» Exercise aim
Copy out the records below, changing "Screen dimensions" to "Display size" wherever it appears and keeping everything else the same. Don't include the pictures.

» Dataset excerpts
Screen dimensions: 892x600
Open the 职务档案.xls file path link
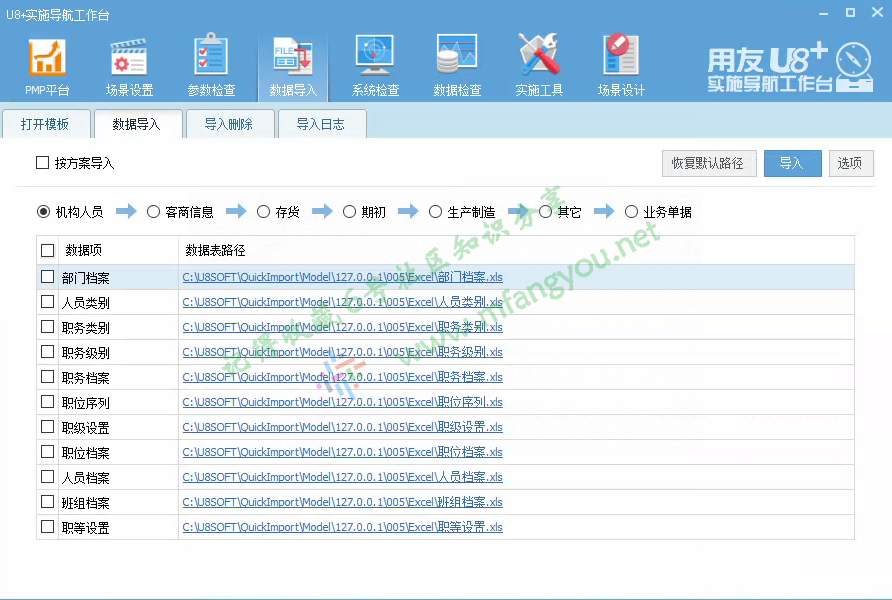pos(342,377)
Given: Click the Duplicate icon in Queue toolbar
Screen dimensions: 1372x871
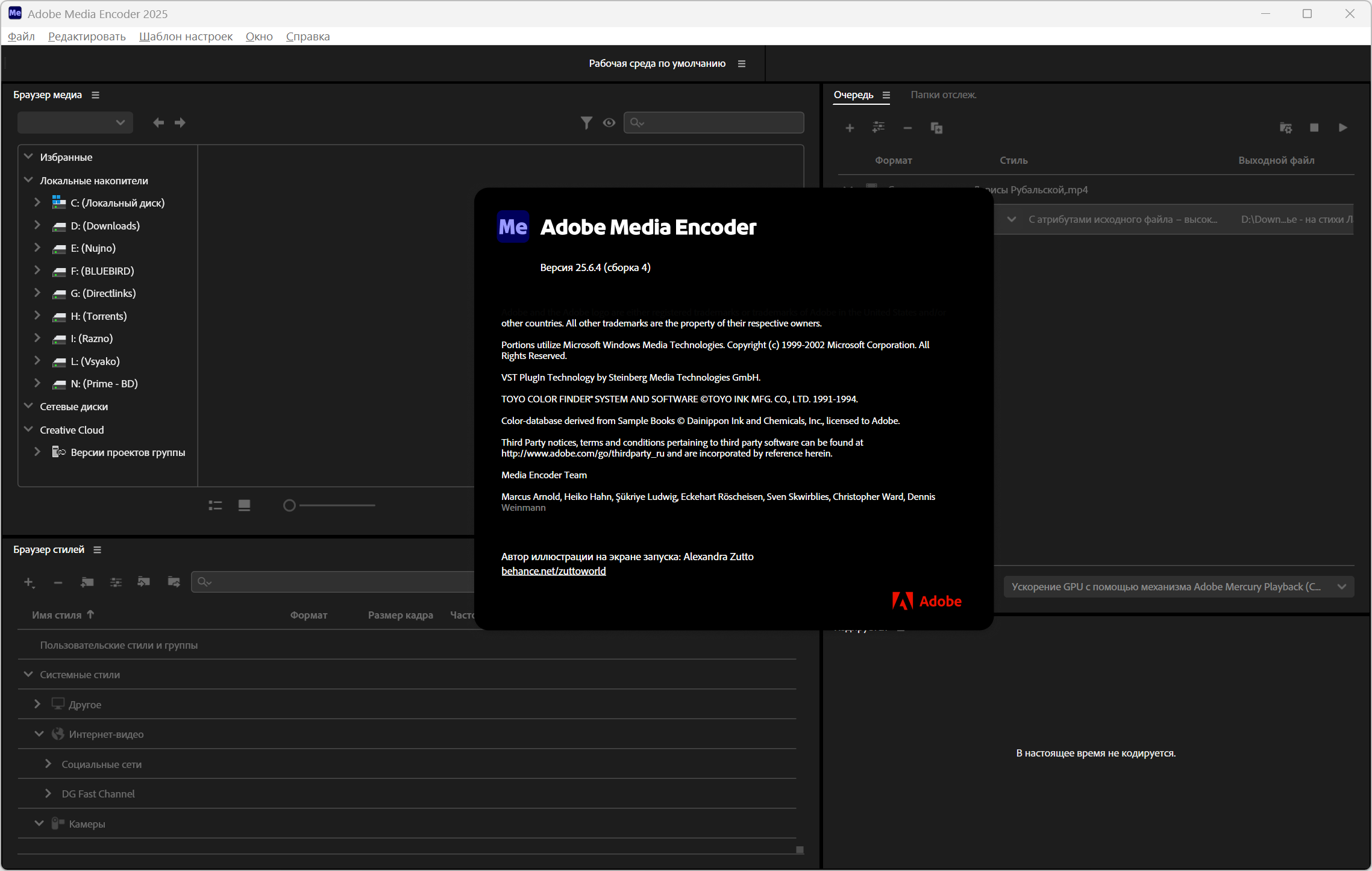Looking at the screenshot, I should point(936,128).
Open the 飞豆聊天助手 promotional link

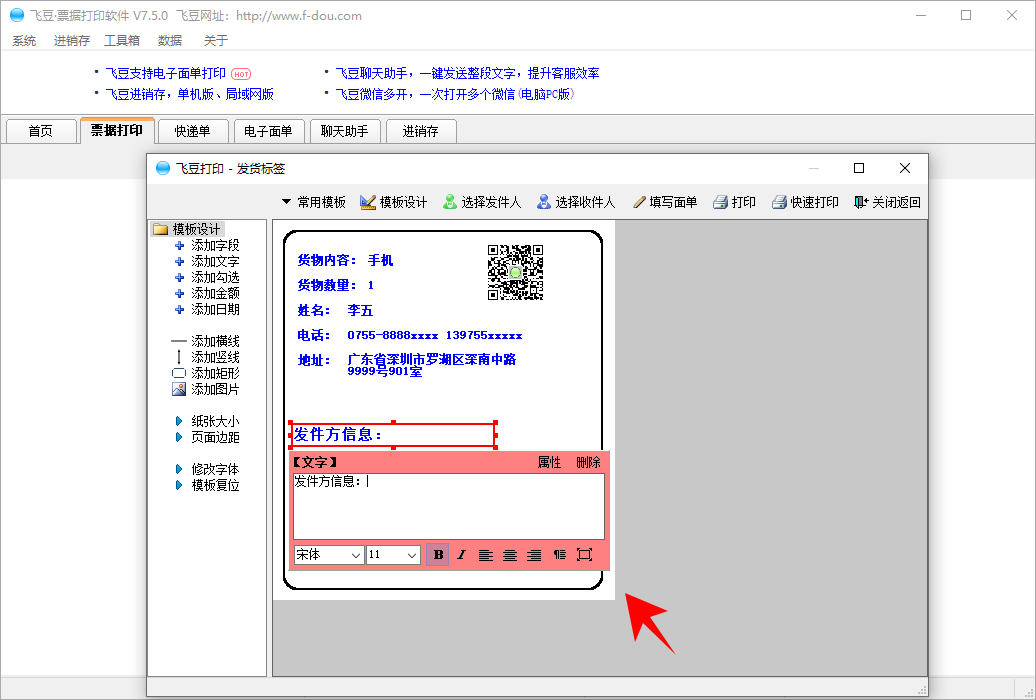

» Task result
Display size: 892x600
Open the 职务档案.xls file path link
pos(342,377)
Given: Click the Duplicate icon in Queue toolbar
Display size: 1372x871
Looking at the screenshot, I should point(936,128).
Open the 飞豆聊天助手 promotional link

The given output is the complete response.